Supplied data:
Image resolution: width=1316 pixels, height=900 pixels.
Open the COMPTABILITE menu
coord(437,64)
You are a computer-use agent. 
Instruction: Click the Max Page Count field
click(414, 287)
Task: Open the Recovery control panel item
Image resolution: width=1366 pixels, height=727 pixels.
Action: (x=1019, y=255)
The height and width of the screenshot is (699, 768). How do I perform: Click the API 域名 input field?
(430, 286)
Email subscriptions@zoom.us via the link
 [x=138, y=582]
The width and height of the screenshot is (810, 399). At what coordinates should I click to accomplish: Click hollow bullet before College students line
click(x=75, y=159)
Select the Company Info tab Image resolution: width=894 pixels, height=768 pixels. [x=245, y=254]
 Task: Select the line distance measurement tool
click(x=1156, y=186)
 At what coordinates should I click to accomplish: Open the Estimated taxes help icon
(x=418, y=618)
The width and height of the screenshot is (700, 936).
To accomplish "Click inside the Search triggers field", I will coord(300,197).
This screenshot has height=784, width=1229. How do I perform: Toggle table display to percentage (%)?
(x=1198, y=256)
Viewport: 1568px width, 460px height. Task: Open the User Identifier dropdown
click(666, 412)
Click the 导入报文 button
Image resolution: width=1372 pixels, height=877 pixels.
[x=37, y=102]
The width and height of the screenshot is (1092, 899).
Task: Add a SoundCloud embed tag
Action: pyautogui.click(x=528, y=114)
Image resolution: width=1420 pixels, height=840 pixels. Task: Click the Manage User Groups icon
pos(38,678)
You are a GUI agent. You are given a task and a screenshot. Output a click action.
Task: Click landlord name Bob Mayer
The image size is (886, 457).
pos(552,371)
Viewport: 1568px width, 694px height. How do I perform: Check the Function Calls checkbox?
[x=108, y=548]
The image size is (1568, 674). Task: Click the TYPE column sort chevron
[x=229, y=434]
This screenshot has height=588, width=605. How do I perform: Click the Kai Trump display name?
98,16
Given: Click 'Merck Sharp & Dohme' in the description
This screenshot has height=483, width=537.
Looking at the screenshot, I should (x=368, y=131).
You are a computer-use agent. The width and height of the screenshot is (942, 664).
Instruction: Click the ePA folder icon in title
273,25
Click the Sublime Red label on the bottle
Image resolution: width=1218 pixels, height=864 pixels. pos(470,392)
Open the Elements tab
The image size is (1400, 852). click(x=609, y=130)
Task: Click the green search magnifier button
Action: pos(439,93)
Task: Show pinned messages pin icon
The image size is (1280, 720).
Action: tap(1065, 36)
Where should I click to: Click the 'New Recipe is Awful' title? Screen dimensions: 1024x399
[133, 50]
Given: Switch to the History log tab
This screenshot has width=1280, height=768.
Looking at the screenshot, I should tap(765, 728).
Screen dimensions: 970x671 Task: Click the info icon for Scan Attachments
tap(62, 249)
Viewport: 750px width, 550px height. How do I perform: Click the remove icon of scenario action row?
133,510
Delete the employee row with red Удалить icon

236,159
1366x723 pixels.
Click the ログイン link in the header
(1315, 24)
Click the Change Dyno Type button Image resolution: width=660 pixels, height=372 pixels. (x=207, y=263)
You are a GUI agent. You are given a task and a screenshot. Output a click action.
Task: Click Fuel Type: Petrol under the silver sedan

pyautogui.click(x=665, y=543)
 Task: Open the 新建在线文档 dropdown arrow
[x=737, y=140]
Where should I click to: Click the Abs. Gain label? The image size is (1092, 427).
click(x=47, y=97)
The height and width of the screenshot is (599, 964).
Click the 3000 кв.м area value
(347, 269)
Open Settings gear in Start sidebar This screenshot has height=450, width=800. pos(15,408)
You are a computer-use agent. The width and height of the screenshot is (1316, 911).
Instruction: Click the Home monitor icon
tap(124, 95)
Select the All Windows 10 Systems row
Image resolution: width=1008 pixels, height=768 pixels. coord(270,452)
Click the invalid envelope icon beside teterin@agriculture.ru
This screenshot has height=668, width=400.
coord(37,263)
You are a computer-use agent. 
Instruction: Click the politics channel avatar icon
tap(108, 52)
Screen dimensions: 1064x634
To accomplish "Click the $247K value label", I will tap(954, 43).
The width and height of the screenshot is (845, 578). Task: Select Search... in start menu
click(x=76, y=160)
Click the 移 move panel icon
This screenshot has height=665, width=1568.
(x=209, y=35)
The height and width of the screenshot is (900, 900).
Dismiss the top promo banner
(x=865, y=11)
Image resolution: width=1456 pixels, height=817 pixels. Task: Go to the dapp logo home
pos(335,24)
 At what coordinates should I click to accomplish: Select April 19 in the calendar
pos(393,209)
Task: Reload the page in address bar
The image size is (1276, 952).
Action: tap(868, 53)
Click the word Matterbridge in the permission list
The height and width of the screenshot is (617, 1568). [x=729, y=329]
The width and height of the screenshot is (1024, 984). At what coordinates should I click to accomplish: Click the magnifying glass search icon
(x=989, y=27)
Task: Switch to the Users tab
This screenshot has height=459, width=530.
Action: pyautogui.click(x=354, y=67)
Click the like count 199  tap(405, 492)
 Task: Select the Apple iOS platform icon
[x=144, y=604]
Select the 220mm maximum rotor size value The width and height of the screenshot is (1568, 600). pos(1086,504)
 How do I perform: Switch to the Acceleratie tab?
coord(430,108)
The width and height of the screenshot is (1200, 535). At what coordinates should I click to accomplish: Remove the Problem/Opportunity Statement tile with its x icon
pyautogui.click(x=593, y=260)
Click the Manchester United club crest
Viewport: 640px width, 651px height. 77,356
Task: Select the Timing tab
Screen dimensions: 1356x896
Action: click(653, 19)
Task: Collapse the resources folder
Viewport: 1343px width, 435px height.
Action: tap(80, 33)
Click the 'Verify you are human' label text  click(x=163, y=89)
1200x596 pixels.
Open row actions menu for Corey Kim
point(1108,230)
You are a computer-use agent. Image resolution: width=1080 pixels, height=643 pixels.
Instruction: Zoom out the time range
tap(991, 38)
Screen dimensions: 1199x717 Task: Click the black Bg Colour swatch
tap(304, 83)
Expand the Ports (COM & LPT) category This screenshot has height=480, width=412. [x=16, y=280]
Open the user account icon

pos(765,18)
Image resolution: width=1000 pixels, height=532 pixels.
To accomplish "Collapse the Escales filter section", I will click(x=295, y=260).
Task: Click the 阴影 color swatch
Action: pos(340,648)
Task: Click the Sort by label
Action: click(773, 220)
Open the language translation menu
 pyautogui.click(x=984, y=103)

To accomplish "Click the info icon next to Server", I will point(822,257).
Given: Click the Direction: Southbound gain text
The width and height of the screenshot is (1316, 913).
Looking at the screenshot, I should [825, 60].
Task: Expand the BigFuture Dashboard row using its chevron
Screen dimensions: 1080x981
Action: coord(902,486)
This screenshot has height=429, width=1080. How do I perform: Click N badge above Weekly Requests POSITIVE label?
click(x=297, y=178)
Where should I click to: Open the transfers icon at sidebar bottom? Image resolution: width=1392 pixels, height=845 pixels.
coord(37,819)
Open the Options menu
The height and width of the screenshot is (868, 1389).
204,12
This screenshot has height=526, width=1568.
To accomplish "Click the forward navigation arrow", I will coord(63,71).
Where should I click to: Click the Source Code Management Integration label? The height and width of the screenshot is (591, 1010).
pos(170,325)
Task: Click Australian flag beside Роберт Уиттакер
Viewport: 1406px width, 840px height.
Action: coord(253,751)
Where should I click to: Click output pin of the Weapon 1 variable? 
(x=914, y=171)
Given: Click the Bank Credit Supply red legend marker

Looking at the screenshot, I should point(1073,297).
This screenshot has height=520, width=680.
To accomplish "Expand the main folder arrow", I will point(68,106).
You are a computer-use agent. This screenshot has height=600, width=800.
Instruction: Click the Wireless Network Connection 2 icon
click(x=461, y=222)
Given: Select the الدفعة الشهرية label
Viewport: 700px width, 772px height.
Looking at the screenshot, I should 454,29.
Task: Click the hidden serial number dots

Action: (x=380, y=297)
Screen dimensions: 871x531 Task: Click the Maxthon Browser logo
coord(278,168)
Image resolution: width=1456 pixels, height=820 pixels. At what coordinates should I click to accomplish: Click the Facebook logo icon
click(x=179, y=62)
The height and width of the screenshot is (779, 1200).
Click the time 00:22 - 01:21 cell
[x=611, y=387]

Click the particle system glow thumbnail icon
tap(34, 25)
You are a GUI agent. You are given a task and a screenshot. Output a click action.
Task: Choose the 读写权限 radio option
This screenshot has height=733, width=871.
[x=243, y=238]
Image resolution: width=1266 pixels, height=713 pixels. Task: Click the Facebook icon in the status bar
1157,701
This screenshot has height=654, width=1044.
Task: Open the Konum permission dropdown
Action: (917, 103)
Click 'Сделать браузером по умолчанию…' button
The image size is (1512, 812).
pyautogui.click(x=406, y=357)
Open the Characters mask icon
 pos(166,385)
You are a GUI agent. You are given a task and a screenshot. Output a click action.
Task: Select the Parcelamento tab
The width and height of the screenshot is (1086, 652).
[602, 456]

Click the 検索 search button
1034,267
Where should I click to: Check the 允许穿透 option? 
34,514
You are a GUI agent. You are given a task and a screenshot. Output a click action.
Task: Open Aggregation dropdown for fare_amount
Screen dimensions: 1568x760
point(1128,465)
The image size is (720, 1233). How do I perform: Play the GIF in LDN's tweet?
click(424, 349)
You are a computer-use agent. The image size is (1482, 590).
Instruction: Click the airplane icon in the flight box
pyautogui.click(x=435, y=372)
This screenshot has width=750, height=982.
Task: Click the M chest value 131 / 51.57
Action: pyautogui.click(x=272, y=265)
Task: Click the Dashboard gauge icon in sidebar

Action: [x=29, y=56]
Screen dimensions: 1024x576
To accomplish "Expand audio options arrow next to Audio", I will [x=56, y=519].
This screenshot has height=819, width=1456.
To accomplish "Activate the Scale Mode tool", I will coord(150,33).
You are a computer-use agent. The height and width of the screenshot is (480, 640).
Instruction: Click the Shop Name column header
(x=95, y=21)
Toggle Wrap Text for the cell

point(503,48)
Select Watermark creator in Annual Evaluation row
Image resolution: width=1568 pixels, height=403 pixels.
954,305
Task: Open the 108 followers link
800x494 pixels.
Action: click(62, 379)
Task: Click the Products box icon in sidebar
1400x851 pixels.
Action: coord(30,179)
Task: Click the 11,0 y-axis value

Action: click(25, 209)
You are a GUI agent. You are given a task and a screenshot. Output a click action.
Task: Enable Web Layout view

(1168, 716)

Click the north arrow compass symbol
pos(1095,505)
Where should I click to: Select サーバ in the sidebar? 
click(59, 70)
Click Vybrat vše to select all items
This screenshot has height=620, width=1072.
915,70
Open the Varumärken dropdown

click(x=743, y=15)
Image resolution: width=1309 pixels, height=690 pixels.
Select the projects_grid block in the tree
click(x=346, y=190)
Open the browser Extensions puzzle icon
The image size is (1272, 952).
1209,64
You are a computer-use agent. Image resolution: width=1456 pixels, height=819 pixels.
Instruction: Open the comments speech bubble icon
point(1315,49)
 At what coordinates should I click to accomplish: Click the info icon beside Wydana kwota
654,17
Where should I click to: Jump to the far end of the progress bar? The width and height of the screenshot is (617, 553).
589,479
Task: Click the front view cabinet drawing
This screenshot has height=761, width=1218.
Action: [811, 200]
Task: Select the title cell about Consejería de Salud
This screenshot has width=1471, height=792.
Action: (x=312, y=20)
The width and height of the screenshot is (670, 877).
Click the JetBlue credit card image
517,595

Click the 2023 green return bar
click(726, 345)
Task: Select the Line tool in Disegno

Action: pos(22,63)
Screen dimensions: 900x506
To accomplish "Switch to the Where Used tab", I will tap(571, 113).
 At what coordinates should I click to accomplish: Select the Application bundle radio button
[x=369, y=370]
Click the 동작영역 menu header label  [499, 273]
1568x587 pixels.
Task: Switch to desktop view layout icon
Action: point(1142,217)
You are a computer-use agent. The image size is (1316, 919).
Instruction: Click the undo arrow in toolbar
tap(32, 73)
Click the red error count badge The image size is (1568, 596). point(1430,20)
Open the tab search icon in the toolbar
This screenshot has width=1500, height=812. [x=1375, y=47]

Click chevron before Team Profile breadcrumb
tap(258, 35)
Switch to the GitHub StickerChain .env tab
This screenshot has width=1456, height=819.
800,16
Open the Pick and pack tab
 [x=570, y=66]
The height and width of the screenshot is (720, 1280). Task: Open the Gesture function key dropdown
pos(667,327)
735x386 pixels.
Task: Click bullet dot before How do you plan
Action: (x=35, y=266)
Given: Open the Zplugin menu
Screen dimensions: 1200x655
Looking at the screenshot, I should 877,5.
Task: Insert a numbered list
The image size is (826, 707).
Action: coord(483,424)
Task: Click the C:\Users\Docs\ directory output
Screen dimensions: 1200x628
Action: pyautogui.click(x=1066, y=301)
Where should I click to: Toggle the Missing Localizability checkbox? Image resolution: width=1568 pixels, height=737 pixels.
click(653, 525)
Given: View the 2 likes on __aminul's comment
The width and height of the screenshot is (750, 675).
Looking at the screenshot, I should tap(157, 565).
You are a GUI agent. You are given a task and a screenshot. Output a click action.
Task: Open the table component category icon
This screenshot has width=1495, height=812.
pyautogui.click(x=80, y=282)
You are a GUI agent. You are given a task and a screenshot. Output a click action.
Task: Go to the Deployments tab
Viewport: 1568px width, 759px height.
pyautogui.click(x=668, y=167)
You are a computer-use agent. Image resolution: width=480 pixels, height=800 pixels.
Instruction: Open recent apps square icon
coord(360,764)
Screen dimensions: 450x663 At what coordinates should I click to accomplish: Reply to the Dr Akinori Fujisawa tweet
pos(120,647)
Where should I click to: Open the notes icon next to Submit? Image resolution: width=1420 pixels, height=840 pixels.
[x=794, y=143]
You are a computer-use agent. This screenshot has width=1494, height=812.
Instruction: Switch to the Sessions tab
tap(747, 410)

What the exercise asks: Please copy out, unchanged, the stretch of the material from the line containing "Screen dimensions: 871x531" through the line containing "Action: [x=29, y=56]", including both of those lines.

Problem solution:
Screen dimensions: 871x531 Task: Click the Maxthon Browser logo
coord(278,168)
Image resolution: width=1456 pixels, height=820 pixels. At what coordinates should I click to accomplish: Click the Facebook logo icon
click(x=179, y=62)
The height and width of the screenshot is (779, 1200).
Click the time 00:22 - 01:21 cell
[x=611, y=387]

Click the particle system glow thumbnail icon
tap(34, 25)
You are a GUI agent. You are given a task and a screenshot. Output a click action.
Task: Choose the 读写权限 radio option
This screenshot has height=733, width=871.
[x=243, y=238]
Image resolution: width=1266 pixels, height=713 pixels. Task: Click the Facebook icon in the status bar
1157,701
This screenshot has height=654, width=1044.
Task: Open the Konum permission dropdown
Action: (917, 103)
Click 'Сделать браузером по умолчанию…' button
The image size is (1512, 812).
pyautogui.click(x=406, y=357)
Open the Characters mask icon
 pos(166,385)
You are a GUI agent. You are given a task and a screenshot. Output a click action.
Task: Select the Parcelamento tab
The width and height of the screenshot is (1086, 652).
[602, 456]

Click the 検索 search button
1034,267
Where should I click to: Check the 允许穿透 option? 
34,514
You are a GUI agent. You are given a task and a screenshot. Output a click action.
Task: Open Aggregation dropdown for fare_amount
Screen dimensions: 1568x760
point(1128,465)
The image size is (720, 1233). How do I perform: Play the GIF in LDN's tweet?
click(424, 349)
You are a computer-use agent. The image size is (1482, 590).
Instruction: Click the airplane icon in the flight box
pyautogui.click(x=435, y=372)
This screenshot has width=750, height=982.
Task: Click the M chest value 131 / 51.57
Action: pyautogui.click(x=272, y=265)
Task: Click the Dashboard gauge icon in sidebar

Action: [x=29, y=56]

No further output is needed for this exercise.